Automated program repair has traditionally focused on single-hunk defects, overlooking multi-hunk bugs that are prevalent in real-world systems. Repairing these bugs requires coordinated edits across multiple, disjoint code regions, posing substantially greater challenges. We present the first systematic study of LLM-driven coding agents (Claude Code, Codex, Gemini-cli, and Qwen Code) on this task. We evaluate these four state-of-the-art agents on 404 multi-hunk bugs from the PolyHunk dataset, yielding 1,616 repair trajectories for large-scale behavioral analysis. We employ fine-grained metrics to assess localization, repair accuracy, regression behavior, and operational dynamics across agents. We find that localization capability varies substantially, with Codex achieving the highest success rate (75.3%) and Qwen Code the lowest (40.4%). Repair accuracy also differs widely, ranging from 26.98% (Qwen Code) to 92.82% (Claude Code), and consistently declines with increasing bug dispersion and complexity (hunk divergence and spatial proximity). High-performing agents (Claude Code and Codex) demonstrate superior semantic consistency, achieving positive average regression reduction, whereas lower-performing agents often introduce new test failures. Notably, agents do not fail fast; failed repairs consume substantially more resources (33%-440% more input tokens) and require longer execution time (35%-330%). Additionally, we developed Maple to provide agents with repository-level context. Empirical results show that Maple improves repair accuracy of Gemini-cli by ~21% through enhanced localization. By analyzing fine-grained metrics and trajectory-level analysis, this study moves beyond accuracy to explain how coding agents localize, reason, and act during multi-hunk repair. Our findings underscore the impact of bug divergence and spatial proximity on multi-hunk repair success for coding agents.

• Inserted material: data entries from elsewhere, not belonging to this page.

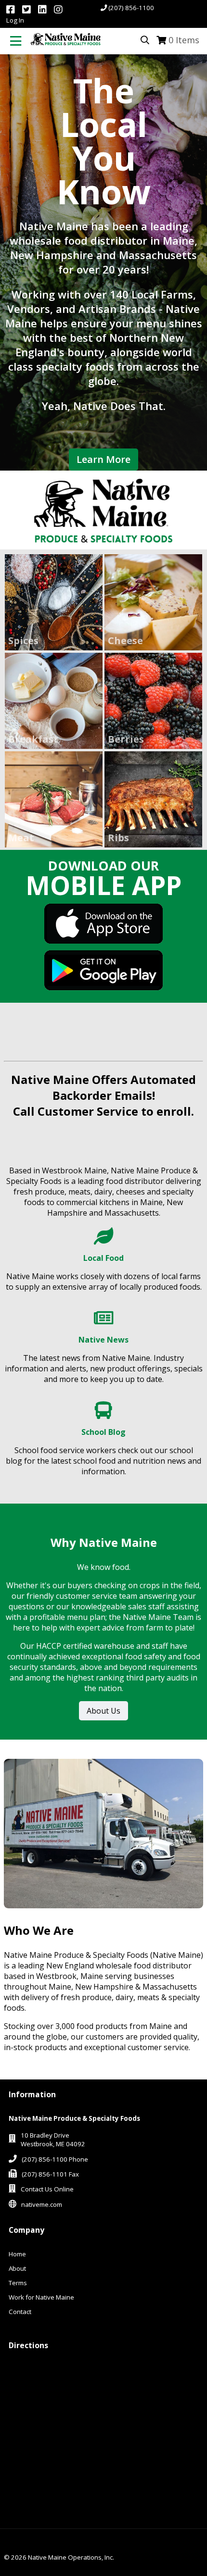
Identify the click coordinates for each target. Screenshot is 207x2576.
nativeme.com (41, 2204)
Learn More (103, 459)
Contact (20, 2311)
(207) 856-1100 (131, 7)
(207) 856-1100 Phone (55, 2159)
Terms (18, 2282)
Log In (15, 20)
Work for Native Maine (41, 2297)
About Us (103, 1710)
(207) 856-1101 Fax (50, 2174)
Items (183, 40)
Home (17, 2254)
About (17, 2268)
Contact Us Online (47, 2189)
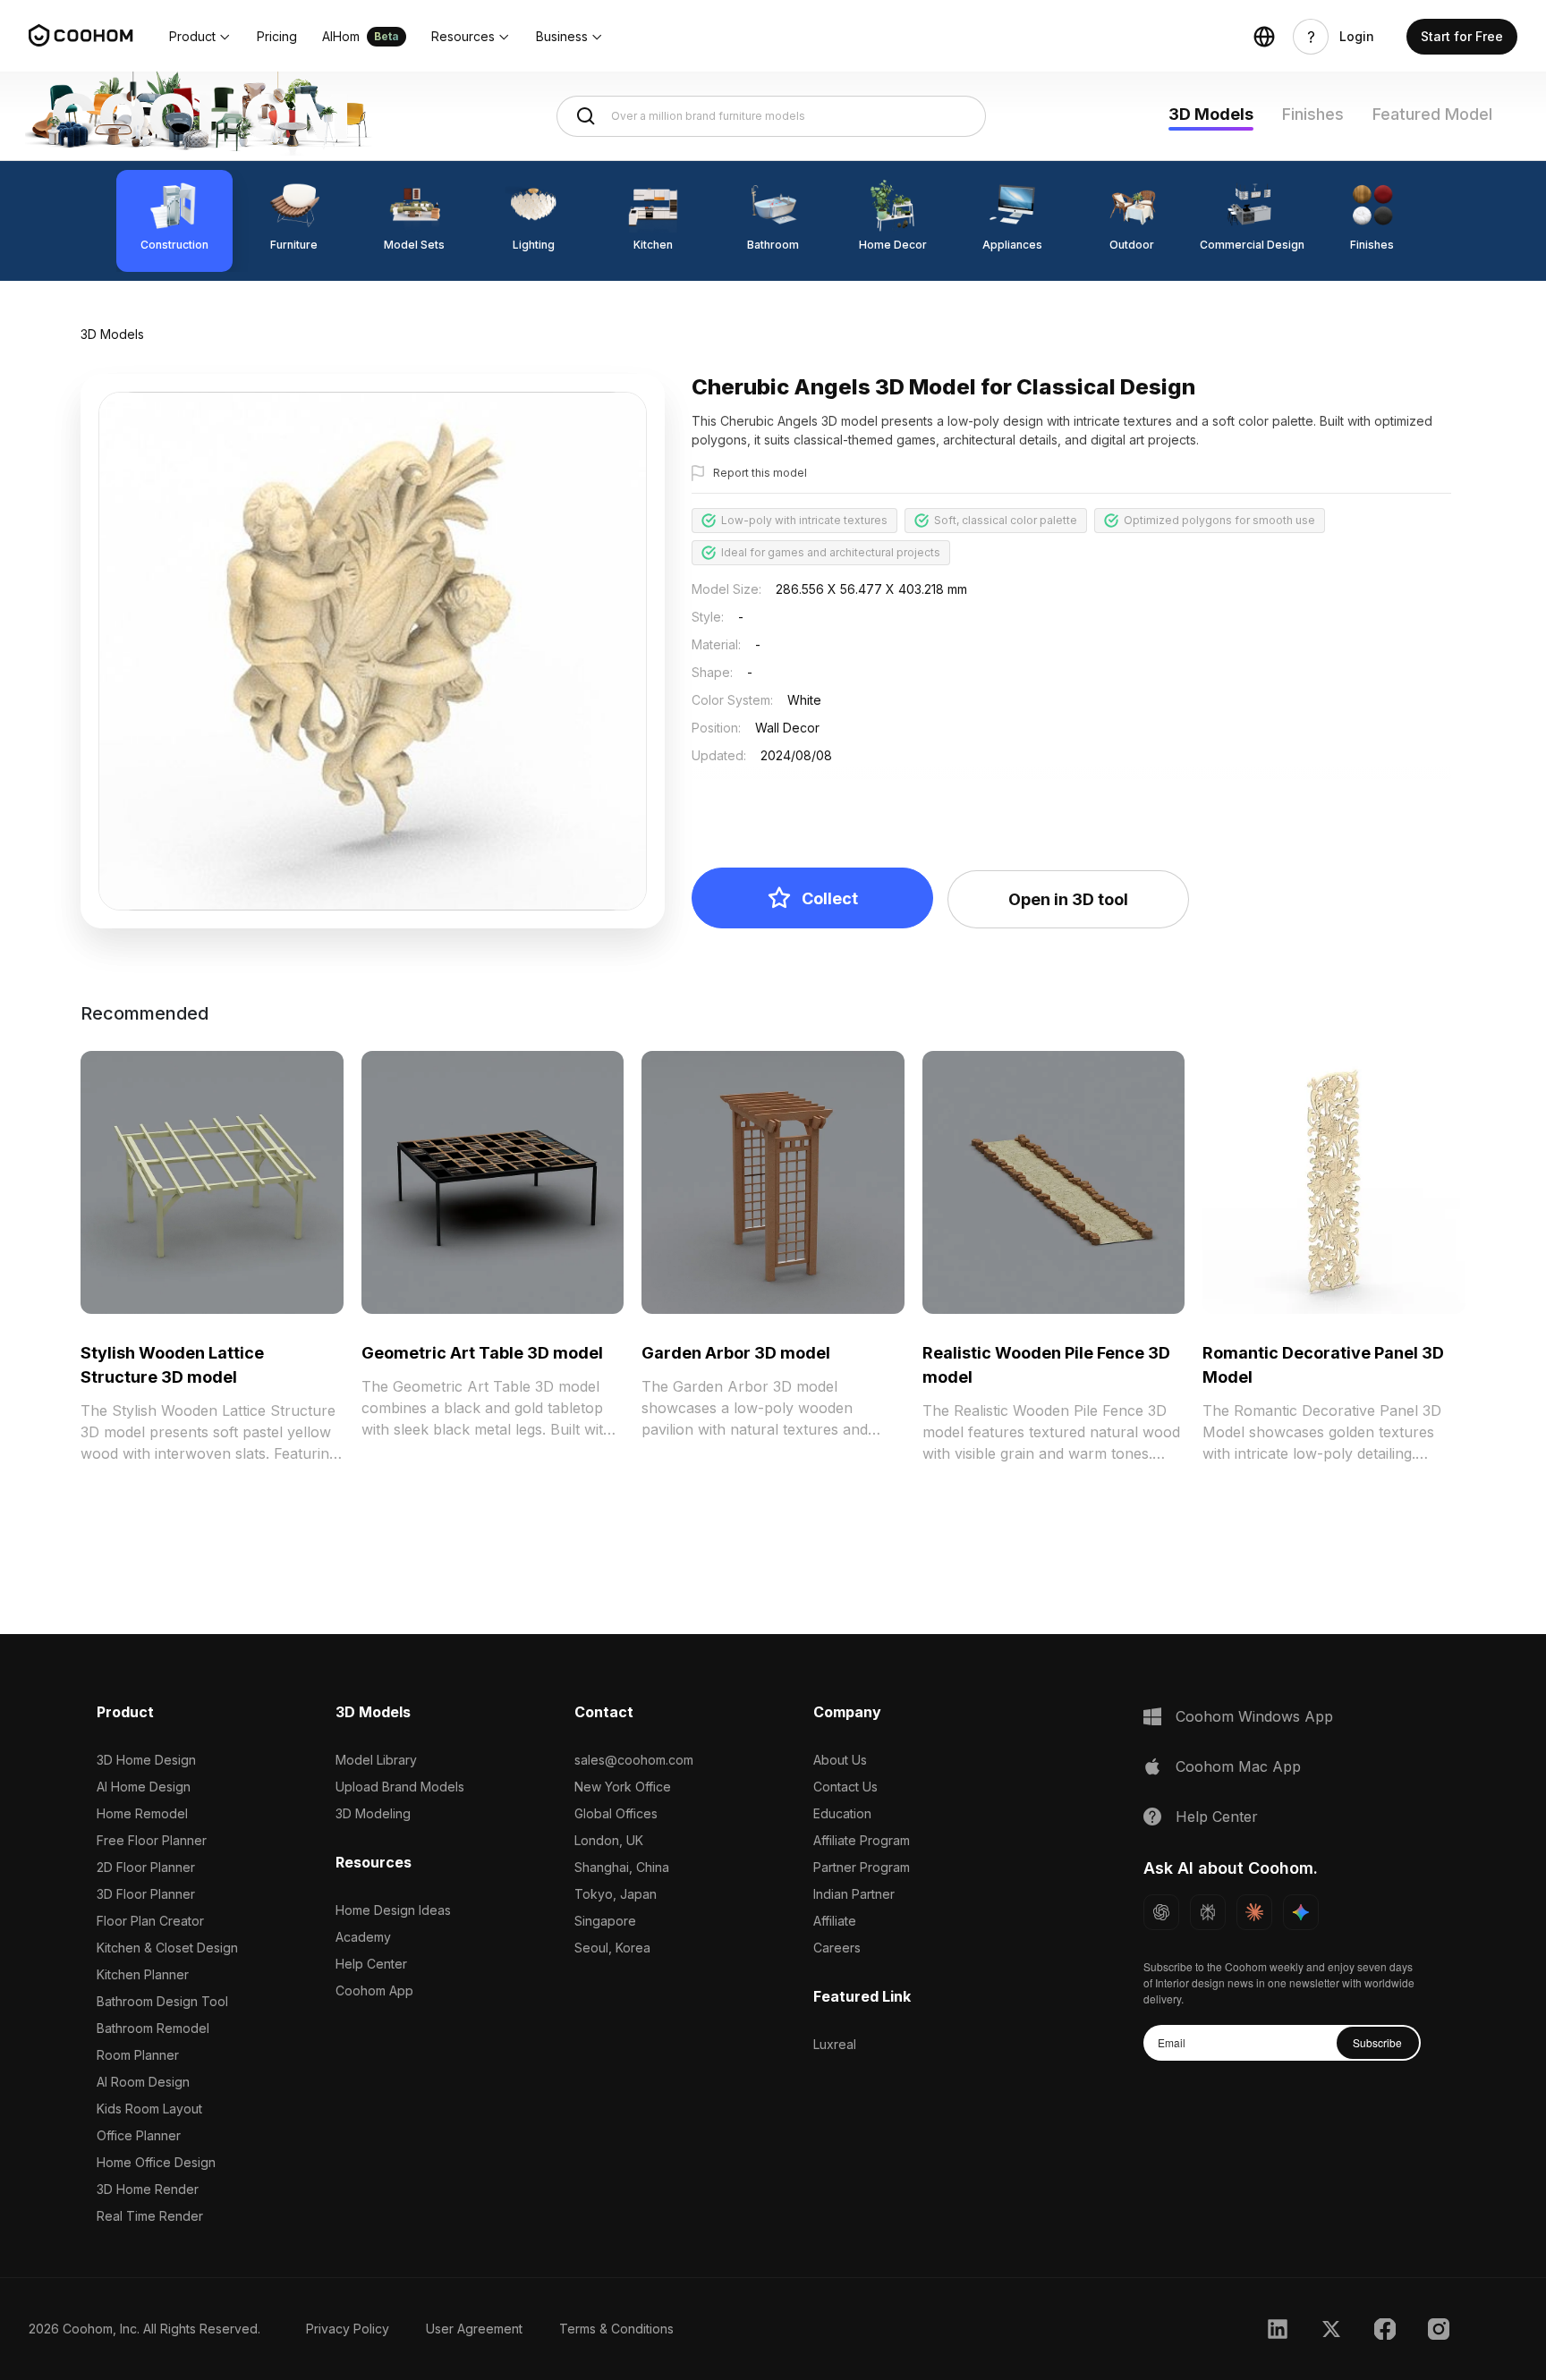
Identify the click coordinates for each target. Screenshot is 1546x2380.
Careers (837, 1947)
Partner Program (861, 1867)
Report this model (760, 472)
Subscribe (1377, 2042)
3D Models (1210, 114)
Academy (363, 1936)
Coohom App (374, 1990)
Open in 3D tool (1068, 899)
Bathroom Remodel (153, 2028)
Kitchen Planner (143, 1974)
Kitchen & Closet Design (167, 1947)
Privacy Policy (347, 2328)
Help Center (371, 1963)
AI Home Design (144, 1786)
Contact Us (845, 1786)
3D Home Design (146, 1759)
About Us (840, 1759)
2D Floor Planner (146, 1867)
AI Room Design (143, 2081)
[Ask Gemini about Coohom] (1301, 1912)
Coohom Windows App (1254, 1716)
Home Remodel (142, 1813)
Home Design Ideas (393, 1910)
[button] (200, 37)
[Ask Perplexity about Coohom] (1208, 1912)
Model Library (376, 1759)
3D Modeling (373, 1813)
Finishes (1313, 114)
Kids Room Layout (149, 2108)
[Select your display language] (1264, 37)
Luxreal (834, 2044)
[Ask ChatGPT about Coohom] (1161, 1912)
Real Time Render (150, 2215)
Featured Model (1432, 114)
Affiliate (834, 1920)
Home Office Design (156, 2162)
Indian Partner (854, 1893)
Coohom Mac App (1238, 1766)
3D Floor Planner (146, 1893)
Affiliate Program (861, 1840)
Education (842, 1813)
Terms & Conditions (616, 2328)
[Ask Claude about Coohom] (1254, 1912)
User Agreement (474, 2328)
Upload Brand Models (400, 1786)
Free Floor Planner (152, 1840)
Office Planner (139, 2135)
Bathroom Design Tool (162, 2001)
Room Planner (138, 2054)
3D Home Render (148, 2189)
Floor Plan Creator (150, 1920)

翻译：自动化程序修复传统上聚焦于单片段缺陷，而忽视了现实系统中普遍存在的多片段缺陷。修复这些缺陷需要在多个不连续的代码区域间进行协调修改，这带来了显著更大的挑战。我们首次系统性地研究了基于LLM的编码智能体（Claude Code、Codex、Gemini-cli和Qwen Code）在此任务上的表现。我们在PolyHunk数据集的404个多片段缺陷上评估了这四个最先进的智能体，生成了1,616条修复轨迹以进行大规模行为分析。我们采用细粒度指标评估各智能体的定位能力、修复准确性、回归行为及操作动态。研究发现，定位能力差异显著，Codex达到最高成功率（75.3%），而Qwen Code最低（40.4%）。修复准确性同样差异悬殊，范围从26.98%（Qwen Code）到92.82%（Claude Code），且随缺陷离散度与复杂性（片段发散性和空间邻近性）的增加而持续下降。高性能智能体（Claude Code和Codex）展现出更强的语义一致性，实现了正向平均回归缩减，而性能较低的智能体常引入新的测试失败。值得注意的是，智能体并未快速失败；失败的修复消耗了显著更多的资源（增加33%-440%的输入令牌）并需要更长的执行时间（增加35%-330%）。此外，我们开发了Maple以提供仓库级上下文。实验结果表明，Maple通过增强定位能力将Gemini-cli的修复准确性提升了约21%。通过分析细粒度指标和轨迹级分析，本研究超越了准确率指标，解释了编码智能体在多片段修复过程中如何定位、推理和行动。我们的发现强调了缺陷离散度和空间邻近性对编码智能体多片段修复成功的影响。